Editorial Standards
Quality criteria and assessment framework for all submissions to AI Open Journals journals.
All submissions to AI Open Journals journals undergo evaluation against a comprehensive quality framework designed for both human-authored and AI-generated research. Our standards ensure that published work advances genuine knowledge rather than reproducing training data artifacts.
Quality Assessment Rubric
| Criterion | Weight | Description |
|---|---|---|
| Novelty & Originality | 25% | Does the work present genuinely new insights, analysis, or synthesis? For collective intelligence papers: do the multi-model consensus or divergence findings reveal something not available from any single source? |
| Methodological Rigor | 25% | Are research methods sound and reproducible? For meta-analyses: are inclusion criteria explicit, sources verifiable, and statistical methods appropriate? |
| Evidence Quality | 20% | Are claims supported by verifiable citations? Key findings must be grounded in real published sources, not training-data recall. |
| Clarity & Presentation | 15% | Is the writing clear, well-structured, and appropriate for the target audience? IMRAD format required for empirical work. |
| Significance & Impact | 15% | Does the work address an important question? Will it be useful to researchers, practitioners, or policymakers? |
Acceptance Thresholds
- •Accept: Weighted score ≥ 7.5/10, no unresolved major concerns
- •Minor Revision: Weighted score ≥ 6.5/10, addressable issues identified
- •Major Revision: Weighted score ≥ 5.0/10, significant issues requiring resubmission
- •Reject: Weighted score < 5.0/10, or fundamental methodological flaws
Special Criteria for Collective Intelligence Research
- •Consensus threshold. Claims presented as findings must have agreement from ≥3 independent LLMs.

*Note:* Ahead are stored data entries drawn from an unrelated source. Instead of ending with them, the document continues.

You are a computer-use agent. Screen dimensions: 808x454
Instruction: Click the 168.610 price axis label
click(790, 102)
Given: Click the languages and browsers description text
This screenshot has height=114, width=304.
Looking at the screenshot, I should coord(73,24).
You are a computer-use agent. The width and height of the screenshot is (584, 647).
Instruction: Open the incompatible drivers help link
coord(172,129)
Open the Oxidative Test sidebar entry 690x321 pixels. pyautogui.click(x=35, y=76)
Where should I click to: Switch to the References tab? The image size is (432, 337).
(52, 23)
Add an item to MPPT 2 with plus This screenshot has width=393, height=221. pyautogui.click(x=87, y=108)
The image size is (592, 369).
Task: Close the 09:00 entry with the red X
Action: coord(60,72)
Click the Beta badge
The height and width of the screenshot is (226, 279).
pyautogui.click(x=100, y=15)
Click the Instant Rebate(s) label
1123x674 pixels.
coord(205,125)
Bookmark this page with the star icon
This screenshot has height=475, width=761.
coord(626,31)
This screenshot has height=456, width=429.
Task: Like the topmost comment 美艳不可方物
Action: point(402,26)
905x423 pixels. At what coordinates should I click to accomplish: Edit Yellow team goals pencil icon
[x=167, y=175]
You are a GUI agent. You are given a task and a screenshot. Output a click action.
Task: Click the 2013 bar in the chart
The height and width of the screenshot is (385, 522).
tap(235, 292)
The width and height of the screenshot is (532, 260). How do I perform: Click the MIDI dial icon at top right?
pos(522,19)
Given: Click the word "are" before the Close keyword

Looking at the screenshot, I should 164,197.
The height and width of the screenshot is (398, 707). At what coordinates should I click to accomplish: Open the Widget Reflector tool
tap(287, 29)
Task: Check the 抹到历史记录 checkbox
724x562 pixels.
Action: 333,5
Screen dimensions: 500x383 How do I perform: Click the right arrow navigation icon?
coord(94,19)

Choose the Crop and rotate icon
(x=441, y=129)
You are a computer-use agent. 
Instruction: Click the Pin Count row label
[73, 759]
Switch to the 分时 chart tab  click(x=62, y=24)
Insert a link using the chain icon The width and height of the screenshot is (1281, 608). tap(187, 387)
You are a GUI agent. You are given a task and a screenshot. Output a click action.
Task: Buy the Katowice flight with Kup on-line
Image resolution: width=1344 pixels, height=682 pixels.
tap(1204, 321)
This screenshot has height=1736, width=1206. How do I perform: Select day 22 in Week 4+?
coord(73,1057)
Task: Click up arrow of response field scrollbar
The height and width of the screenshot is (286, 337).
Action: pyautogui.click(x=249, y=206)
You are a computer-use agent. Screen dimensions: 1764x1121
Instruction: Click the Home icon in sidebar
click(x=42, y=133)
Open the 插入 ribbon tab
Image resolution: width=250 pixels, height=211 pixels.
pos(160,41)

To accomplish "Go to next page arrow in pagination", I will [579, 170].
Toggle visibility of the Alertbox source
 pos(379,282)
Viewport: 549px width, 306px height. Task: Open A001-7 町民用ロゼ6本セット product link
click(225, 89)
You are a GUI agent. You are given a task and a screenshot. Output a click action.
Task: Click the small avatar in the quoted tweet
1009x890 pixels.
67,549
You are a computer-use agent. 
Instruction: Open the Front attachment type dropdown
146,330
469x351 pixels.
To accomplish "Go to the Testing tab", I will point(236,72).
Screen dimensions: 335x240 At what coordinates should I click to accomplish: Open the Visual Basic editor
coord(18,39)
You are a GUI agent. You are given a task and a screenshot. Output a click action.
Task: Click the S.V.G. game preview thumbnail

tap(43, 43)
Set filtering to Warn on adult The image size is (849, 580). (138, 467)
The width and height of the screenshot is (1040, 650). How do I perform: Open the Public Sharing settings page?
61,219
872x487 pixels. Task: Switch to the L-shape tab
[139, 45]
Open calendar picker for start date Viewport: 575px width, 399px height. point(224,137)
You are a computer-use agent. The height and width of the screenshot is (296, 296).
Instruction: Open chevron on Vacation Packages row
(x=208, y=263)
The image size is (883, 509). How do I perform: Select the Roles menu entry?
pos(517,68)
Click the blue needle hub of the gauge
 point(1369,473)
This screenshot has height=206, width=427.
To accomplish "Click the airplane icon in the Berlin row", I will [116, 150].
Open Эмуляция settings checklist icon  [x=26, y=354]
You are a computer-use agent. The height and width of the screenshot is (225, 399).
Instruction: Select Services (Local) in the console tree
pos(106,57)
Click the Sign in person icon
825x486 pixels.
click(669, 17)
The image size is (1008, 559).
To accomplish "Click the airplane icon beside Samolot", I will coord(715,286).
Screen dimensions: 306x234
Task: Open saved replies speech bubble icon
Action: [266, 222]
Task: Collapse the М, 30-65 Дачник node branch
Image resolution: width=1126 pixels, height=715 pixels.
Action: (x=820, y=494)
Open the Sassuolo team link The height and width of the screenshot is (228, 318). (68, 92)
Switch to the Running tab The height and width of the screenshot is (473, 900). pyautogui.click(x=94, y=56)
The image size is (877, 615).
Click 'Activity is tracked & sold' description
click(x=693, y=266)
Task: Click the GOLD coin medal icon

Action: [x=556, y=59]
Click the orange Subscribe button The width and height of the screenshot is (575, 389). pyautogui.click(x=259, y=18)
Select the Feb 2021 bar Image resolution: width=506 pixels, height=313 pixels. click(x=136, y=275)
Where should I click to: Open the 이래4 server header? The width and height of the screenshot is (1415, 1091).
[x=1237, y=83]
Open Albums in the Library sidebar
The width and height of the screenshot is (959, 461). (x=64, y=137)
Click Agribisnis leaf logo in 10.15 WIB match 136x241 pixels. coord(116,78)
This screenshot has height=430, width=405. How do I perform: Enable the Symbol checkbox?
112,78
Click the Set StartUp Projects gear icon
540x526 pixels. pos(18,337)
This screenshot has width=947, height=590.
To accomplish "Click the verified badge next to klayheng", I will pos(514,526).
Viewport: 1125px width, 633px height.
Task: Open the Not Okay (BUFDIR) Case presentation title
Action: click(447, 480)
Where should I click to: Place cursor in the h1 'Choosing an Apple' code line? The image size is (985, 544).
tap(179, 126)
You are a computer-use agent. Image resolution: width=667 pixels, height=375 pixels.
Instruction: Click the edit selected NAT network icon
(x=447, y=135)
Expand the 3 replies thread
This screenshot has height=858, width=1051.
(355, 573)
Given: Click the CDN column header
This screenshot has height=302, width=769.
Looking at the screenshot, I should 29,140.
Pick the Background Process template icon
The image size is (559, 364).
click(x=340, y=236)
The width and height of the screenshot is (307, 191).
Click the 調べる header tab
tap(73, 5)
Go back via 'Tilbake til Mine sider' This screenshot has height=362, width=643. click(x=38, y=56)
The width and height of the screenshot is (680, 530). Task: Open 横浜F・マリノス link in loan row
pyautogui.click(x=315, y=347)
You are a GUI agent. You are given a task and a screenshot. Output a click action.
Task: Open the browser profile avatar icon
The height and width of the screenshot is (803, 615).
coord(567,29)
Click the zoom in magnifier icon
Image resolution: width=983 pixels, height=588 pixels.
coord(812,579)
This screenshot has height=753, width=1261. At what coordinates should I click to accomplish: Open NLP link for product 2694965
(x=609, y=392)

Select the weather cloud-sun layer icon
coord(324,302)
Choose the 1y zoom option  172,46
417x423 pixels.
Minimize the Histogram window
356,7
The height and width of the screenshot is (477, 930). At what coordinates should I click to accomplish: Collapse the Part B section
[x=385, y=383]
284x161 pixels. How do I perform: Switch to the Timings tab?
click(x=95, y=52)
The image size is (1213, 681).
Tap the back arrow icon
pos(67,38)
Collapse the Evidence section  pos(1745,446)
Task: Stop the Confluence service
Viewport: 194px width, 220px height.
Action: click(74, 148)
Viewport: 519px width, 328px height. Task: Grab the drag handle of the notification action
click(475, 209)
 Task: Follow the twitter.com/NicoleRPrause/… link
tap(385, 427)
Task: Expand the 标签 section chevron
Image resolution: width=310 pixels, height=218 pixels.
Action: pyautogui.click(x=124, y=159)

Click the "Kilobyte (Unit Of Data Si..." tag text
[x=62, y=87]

- •Divergence reporting. Significant disagreements between models must be disclosed and discussed.
- •Attribution completeness. Every section must identify contributing models.
- •Temporal validity. Claims must account for training data cutoff dates. Live research (Perplexity) sources must be dated.
- •Anti-hallucination checks. Claims made by only one model with zero corroboration are flagged and require additional evidence.
Post-Publication Review
Published papers remain open to community feedback. Substantive corrections are published as errata. If new evidence contradicts key findings, authors are invited to publish updates or clarifications.